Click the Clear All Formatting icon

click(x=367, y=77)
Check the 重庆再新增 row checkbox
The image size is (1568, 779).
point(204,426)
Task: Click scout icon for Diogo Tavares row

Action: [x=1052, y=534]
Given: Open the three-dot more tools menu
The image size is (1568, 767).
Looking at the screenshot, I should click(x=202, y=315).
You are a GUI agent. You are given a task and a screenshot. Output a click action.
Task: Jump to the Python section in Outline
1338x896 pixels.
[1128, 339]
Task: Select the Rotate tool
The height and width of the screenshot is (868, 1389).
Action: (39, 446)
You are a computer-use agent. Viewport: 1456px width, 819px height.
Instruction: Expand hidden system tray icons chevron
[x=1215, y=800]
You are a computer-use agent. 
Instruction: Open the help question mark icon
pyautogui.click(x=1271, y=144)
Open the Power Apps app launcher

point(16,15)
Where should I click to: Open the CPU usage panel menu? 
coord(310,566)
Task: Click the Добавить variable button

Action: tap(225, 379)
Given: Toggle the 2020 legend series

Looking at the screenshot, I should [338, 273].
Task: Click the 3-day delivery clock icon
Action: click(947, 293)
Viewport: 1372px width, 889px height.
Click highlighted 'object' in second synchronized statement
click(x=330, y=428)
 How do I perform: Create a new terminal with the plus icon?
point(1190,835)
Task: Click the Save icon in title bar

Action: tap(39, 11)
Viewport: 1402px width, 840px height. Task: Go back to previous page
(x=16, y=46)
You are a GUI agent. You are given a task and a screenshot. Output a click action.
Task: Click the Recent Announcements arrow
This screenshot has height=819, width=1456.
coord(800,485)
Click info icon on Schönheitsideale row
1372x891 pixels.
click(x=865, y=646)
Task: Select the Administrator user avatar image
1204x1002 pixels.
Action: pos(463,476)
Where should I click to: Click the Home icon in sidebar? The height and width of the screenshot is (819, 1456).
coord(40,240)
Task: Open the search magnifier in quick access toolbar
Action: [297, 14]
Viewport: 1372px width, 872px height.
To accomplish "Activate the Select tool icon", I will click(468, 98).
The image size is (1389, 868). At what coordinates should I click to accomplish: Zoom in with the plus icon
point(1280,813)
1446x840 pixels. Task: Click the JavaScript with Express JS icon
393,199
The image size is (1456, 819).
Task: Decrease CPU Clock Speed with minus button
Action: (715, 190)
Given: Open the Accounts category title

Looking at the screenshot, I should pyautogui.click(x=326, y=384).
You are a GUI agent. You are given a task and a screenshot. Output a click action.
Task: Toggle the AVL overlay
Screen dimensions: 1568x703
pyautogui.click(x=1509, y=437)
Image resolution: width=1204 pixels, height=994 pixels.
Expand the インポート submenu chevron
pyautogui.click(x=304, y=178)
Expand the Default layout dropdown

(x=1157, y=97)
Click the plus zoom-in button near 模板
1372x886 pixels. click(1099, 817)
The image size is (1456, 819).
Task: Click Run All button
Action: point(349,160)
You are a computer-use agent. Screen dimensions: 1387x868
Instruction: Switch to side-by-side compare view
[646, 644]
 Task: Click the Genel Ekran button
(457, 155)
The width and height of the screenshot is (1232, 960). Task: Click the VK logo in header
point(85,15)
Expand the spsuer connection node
+ + + + +
[EXERCISE BRIEF]: Output the data in full, precisely as it appears above.

[ANSWER TO THIS EXERCISE]:
Click the Clear All Formatting icon

click(x=367, y=77)
Check the 重庆再新增 row checkbox
The image size is (1568, 779).
point(204,426)
Task: Click scout icon for Diogo Tavares row

Action: [x=1052, y=534]
Given: Open the three-dot more tools menu
The image size is (1568, 767).
Looking at the screenshot, I should click(x=202, y=315).
You are a GUI agent. You are given a task and a screenshot. Output a click action.
Task: Jump to the Python section in Outline
1338x896 pixels.
[1128, 339]
Task: Select the Rotate tool
The height and width of the screenshot is (868, 1389).
Action: (39, 446)
You are a computer-use agent. Viewport: 1456px width, 819px height.
Instruction: Expand hidden system tray icons chevron
[x=1215, y=800]
You are a computer-use agent. 
Instruction: Open the help question mark icon
pyautogui.click(x=1271, y=144)
Open the Power Apps app launcher

point(16,15)
Where should I click to: Open the CPU usage panel menu? 
coord(310,566)
Task: Click the Добавить variable button

Action: tap(225, 379)
Given: Toggle the 2020 legend series

Looking at the screenshot, I should [338, 273].
Task: Click the 3-day delivery clock icon
Action: click(947, 293)
Viewport: 1372px width, 889px height.
Click highlighted 'object' in second synchronized statement
click(x=330, y=428)
 How do I perform: Create a new terminal with the plus icon?
point(1190,835)
Task: Click the Save icon in title bar

Action: tap(39, 11)
Viewport: 1402px width, 840px height. Task: Go back to previous page
(x=16, y=46)
You are a GUI agent. You are given a task and a screenshot. Output a click action.
Task: Click the Recent Announcements arrow
This screenshot has height=819, width=1456.
coord(800,485)
Click info icon on Schönheitsideale row
1372x891 pixels.
click(x=865, y=646)
Task: Select the Administrator user avatar image
1204x1002 pixels.
Action: pos(463,476)
Where should I click to: Click the Home icon in sidebar? The height and width of the screenshot is (819, 1456).
coord(40,240)
Task: Open the search magnifier in quick access toolbar
Action: [297, 14]
Viewport: 1372px width, 872px height.
To accomplish "Activate the Select tool icon", I will click(468, 98).
The image size is (1389, 868). At what coordinates should I click to accomplish: Zoom in with the plus icon
point(1280,813)
1446x840 pixels. Task: Click the JavaScript with Express JS icon
393,199
The image size is (1456, 819).
Task: Decrease CPU Clock Speed with minus button
Action: (715, 190)
Given: Open the Accounts category title

Looking at the screenshot, I should pyautogui.click(x=326, y=384).
You are a GUI agent. You are given a task and a screenshot. Output a click action.
Task: Toggle the AVL overlay
Screen dimensions: 1568x703
pyautogui.click(x=1509, y=437)
Image resolution: width=1204 pixels, height=994 pixels.
Expand the インポート submenu chevron
pyautogui.click(x=304, y=178)
Expand the Default layout dropdown

(x=1157, y=97)
Click the plus zoom-in button near 模板
1372x886 pixels. click(1099, 817)
The image size is (1456, 819).
Task: Click Run All button
Action: point(349,160)
You are a computer-use agent. Screen dimensions: 1387x868
Instruction: Switch to side-by-side compare view
[646, 644]
 Task: Click the Genel Ekran button
(457, 155)
The width and height of the screenshot is (1232, 960). Task: Click the VK logo in header
point(85,15)
Expand the spsuer connection node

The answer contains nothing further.